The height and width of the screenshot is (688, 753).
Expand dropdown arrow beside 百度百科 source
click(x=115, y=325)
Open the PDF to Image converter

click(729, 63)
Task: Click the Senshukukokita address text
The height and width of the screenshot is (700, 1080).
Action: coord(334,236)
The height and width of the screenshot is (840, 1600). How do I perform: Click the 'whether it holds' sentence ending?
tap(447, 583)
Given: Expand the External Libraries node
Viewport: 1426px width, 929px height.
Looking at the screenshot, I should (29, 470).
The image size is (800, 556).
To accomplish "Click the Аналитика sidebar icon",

◆ ◆ ◆ ◆

- Work order: The answer is all of the material, given again exactly.

- Written answer:
The height and width of the screenshot is (688, 753).
Expand dropdown arrow beside 百度百科 source
click(x=115, y=325)
Open the PDF to Image converter

click(729, 63)
Task: Click the Senshukukokita address text
The height and width of the screenshot is (700, 1080).
Action: coord(334,236)
The height and width of the screenshot is (840, 1600). How do I perform: Click the 'whether it holds' sentence ending?
tap(447, 583)
Given: Expand the External Libraries node
Viewport: 1426px width, 929px height.
Looking at the screenshot, I should (29, 470).
The image size is (800, 556).
To accomplish "Click the Аналитика sidebar icon",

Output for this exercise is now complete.